**Document passage:**

-*-*-

A house finch, which is now susecptible to a new eye infection. (Click for credit)
The origin of pathogens is of particular interest to creationists. When God finished creating the world, he pronounced it “very good.” Now as I have pointed out previously, the term “very good” does not mean perfect. Nevertheless, it is hard to understand how disease-causing pathogens could fit into to a “very good” creation. So where did pathogenic organisms come from? One of the first steps toward an answer to that question came in 2003, when J.W. Francis proposed that microscopic organisms were created to serve as a link between macroscopic organisms and their physical environment. This link helped to channel necessary chemicals from the environment to the macroscopic organisms. However, when the Fall occurred, mutations began happening, and those mutations ended up turning beneficial microorganisms into pathogenic microorganisms.1

This makes sense in light of certain forms of cooperation between organisms. For example, a while ago I wrote about a relationship that exists between a grass that flourishes in hot soils, a fungus, and a virus. Scientists don’t know the details of the relationship, but they know that in order for the plant to grow in hot soils, it must be infected by a specific fungus. However, that fungus will not do the plant any good unless it is infected by a virus. Obviously, the fungus supplies some necessary chemicals to the plant, allowing it to live in hot soil. However, in order for the fungus to be able to do that, the virus must be providing necessary chemicals to the fungus. So in this situation, you have a viral link between the environment and a fungus, and then a higher-level link between the fungus and the plant. Obviously, if one of those links was corrupted, it could turn a beneficial relationship into a deadly one.

-*-*-

**Exercise brief:** Proceed with the passage above on the origin of disease-causing pathogens, starting after its final sentence.

-*-*-

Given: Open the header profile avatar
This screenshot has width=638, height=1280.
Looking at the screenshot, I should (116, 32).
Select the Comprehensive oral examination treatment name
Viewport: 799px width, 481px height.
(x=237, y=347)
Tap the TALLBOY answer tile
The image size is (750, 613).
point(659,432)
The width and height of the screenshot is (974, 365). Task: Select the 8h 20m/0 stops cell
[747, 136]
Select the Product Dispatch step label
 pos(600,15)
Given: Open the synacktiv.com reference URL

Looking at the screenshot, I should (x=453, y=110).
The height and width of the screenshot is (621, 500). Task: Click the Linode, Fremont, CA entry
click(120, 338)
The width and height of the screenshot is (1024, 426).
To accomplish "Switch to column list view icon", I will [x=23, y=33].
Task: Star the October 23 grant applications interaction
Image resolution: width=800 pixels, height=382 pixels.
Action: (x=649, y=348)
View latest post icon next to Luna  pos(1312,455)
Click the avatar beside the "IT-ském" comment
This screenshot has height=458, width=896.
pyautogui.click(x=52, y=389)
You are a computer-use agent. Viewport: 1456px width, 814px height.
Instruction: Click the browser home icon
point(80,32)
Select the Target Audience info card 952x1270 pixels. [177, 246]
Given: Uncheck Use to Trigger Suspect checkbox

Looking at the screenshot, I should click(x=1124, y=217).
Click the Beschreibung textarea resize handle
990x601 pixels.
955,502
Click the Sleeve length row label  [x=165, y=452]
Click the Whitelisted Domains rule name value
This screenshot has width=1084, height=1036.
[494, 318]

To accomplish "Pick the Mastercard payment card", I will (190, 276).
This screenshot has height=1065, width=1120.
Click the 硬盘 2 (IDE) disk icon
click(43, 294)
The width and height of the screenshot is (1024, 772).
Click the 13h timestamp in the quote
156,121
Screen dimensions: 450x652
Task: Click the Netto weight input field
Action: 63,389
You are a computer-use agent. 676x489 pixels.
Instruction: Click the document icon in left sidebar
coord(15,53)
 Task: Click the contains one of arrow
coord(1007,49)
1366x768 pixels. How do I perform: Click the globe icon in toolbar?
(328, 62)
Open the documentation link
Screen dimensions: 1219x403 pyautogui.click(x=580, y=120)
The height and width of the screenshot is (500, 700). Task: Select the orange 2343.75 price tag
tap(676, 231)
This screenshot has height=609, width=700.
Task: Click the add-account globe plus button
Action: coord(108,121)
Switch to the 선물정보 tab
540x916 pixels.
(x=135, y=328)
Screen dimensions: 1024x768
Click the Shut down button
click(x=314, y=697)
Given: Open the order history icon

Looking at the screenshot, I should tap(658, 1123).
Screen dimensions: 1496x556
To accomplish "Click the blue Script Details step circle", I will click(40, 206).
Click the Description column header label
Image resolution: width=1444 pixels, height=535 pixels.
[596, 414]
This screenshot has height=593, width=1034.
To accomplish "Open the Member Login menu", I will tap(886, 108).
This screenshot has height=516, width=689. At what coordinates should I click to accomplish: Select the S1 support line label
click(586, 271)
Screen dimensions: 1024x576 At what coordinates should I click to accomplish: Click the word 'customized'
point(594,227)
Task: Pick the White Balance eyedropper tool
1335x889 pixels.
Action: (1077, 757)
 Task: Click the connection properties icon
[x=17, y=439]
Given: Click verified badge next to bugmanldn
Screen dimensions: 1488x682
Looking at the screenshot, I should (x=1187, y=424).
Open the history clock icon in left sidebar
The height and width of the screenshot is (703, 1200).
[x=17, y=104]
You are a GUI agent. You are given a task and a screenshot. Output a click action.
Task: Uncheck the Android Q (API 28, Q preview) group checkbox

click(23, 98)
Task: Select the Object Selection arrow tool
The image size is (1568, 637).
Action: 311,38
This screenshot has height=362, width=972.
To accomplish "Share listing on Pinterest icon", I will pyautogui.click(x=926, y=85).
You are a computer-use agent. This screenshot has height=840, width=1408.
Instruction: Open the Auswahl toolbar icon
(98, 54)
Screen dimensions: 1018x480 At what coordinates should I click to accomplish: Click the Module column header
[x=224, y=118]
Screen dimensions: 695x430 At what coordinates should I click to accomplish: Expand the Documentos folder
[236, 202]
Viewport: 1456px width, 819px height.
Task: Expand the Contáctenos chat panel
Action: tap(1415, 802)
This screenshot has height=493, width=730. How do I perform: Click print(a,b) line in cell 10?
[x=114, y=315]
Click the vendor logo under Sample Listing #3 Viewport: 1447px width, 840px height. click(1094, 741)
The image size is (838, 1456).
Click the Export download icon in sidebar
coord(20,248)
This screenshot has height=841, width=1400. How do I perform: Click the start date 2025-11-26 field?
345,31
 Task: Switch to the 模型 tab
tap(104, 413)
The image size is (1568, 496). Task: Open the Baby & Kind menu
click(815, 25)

-*-*-

**Exercise response:**
Over time, other creationists have suggested ideas for the origin of other pathogens. Dr. Peter Borger, for example, has a very interesting hypothesis on the origin of RNA viruses. He suggests that the genomes of all creatures were originally created so that they could produce fast adaptations to changes in their environment. As a result, all genomes contain variation-inducing genetic elements – sections of DNA that are specifically designed to produce changes that will aid in adaptation. He postulates that RNA viruses have been produced as a result of a corruption in certain variation-inducing genetic elements. This idea is intriguing because it solves the the RNA virus paradox, a recognized problem in the evolutionary literature.2

The real question, however, is what are the specific mechanisms by which this might happen? Exactly how could a beneficial microorganism (or genetic element) become pathogenic? As I was perusing the scientific literature the other day, I ran across an article in PLoS Genetics that might help us begin to answer that question.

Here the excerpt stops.